Je cherchais juste un mot, comme je disais. On un tableau, ou un livre. Seulement le titre, parfois. Comme Heart of Darkness, ou Under the Autumn Star. Comment commençait-elle déjà, cette merveilleuse histoire ? Jetons-y un coup d'œil. Je lisais quelques pages, puis je jetais le livre à terre. Inimitable. Et moi, comment avais-je commencé ? Je relisais une fois encore le début de mon Paul Morphy imaginaire. Faible, pitoyablement faible. Quelque chose tombe de la table. Je me baisse pour le ramasser. Je suis à quatre pattes et une fente dans le parquet m'intrigue. Quoi ? Je reste là, comme si j'attendais qu'on me « couvre », comme une brebis. Les pensées tourbillonnent dans mon citron et s'échappent par le petit trou du sommet de mon crâne. J'attrape un bloc-notes et je jette quelques mots. D'autres idées, encore des idées harcelantes. (C'est une boîte d'allumettes qui était tombée de la table.) Comment introduire ces idées dans le roman ? Toujours le même dilemme. Puis je pense à Twelve Men. Si seulement je pouvais mettre quelque part un petit paragraphe qui ait la chaleur, la tendresse, le pathétique de ce chapitre sur Paul Dressler. Mais je ne suis pas un Dreiser. Et je n'ai pas de frère Paul. Elles sont loin, les rives de la Wabash. Loin, plus loin que Moscou ou Kronstadt, ou la chaude et profondément romantique Crimée. Pourquoi ?

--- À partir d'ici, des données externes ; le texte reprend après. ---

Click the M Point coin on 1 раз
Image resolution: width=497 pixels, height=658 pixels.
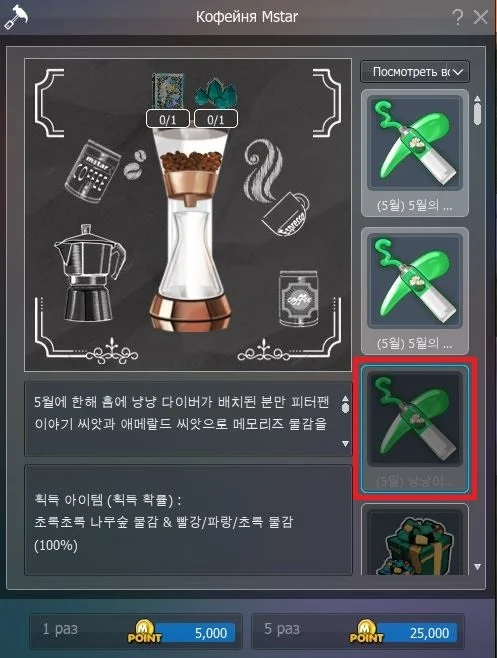tap(144, 632)
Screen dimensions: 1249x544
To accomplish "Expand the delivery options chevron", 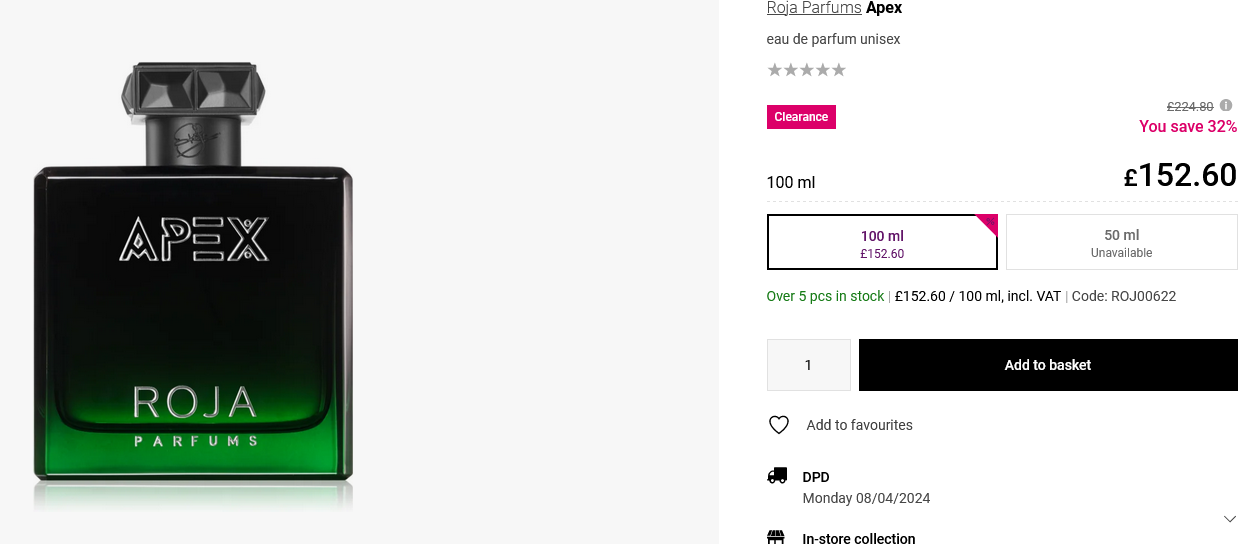I will (1230, 519).
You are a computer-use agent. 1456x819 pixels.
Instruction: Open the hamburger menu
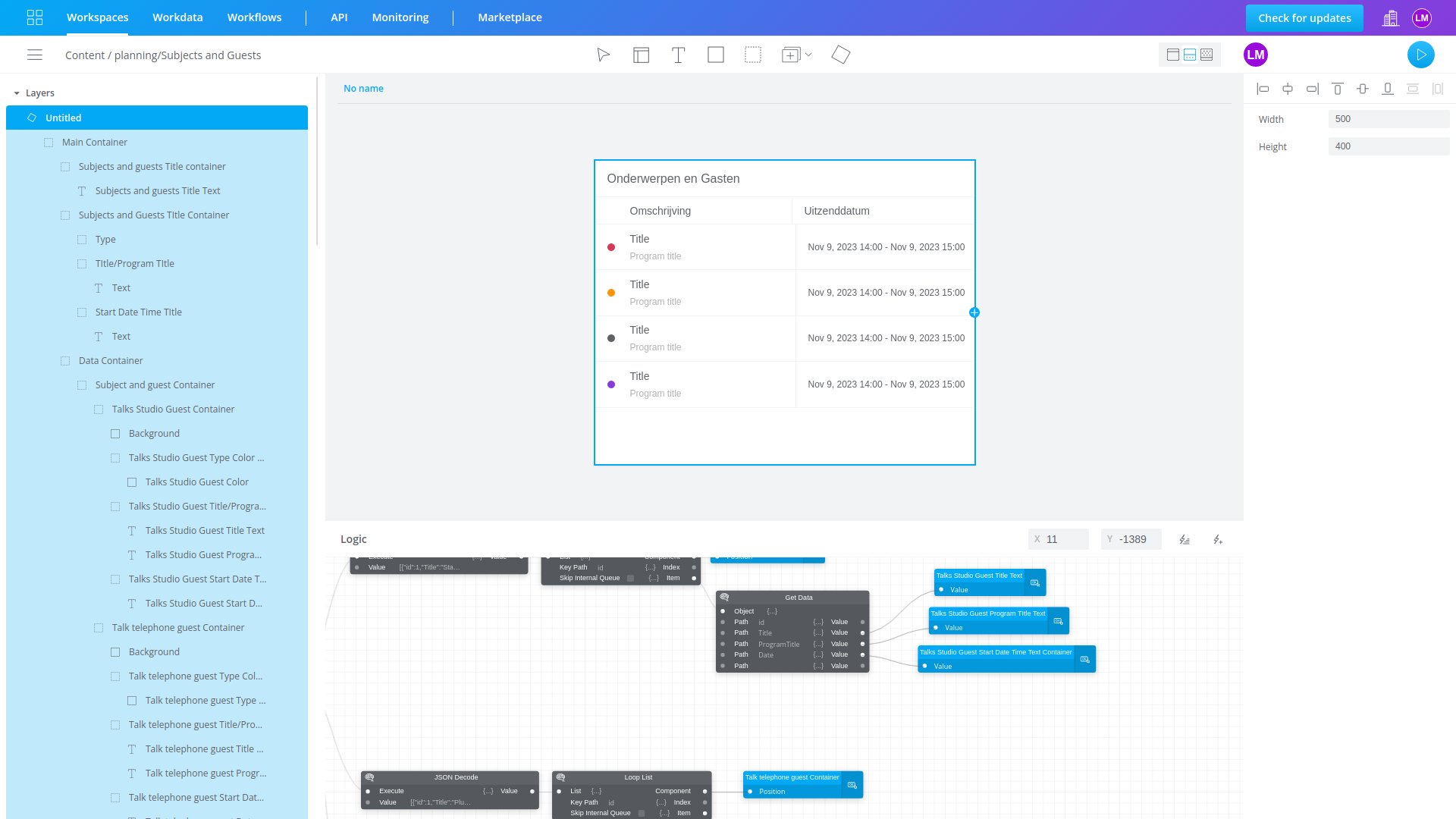click(x=35, y=55)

Russie, où nous conduis-tu ? Plus loin ! Ech konee, konee !
Je pense à Gorky, au mitron, le visage enfariné, et au gros paysan (en chemise de nuit) qui roule dans la boue avec ses truies bien-aimées. L'Université de la vie. Gorky : mère, père, camarade. Gorky, le vagabond bien-aimé : qu'il vabagonde, pleure, pisse, prie ou jure, il ne cesse d'écrire. Gorky qui écrit dans le sang. Un écrivain authentique comme le cadran solaire...
Je dis que je veux juste regarder un titre.
Et ainsi, comme un concerto de piano pour la main gauche, la journée glissait. Je pouvais m'estimer encore heureux s'il en sortait une ou deux pages. Écrire ! C'était pire que d'arracher un sumac par les racines. Ou de tirer des betteraves.
Quand elle me demandait, de temps en temps : « Comment ça marche, Val chéri ? » j'avais envie de me prendre la tête entre les mains et de chialer.
— Ne te force pas, Val.
Mais j'ai forcé. J'ai poussé et poussé jusqu'à ce qu'il ne reste plus une goutte de caca en moi. Souvent, c'est juste au moment où elle annonce : « Le dîner est servi ! » que le flot commence. Merde ! Peut-être après dîner. Peut-être quand elle sera couchée. Mañana.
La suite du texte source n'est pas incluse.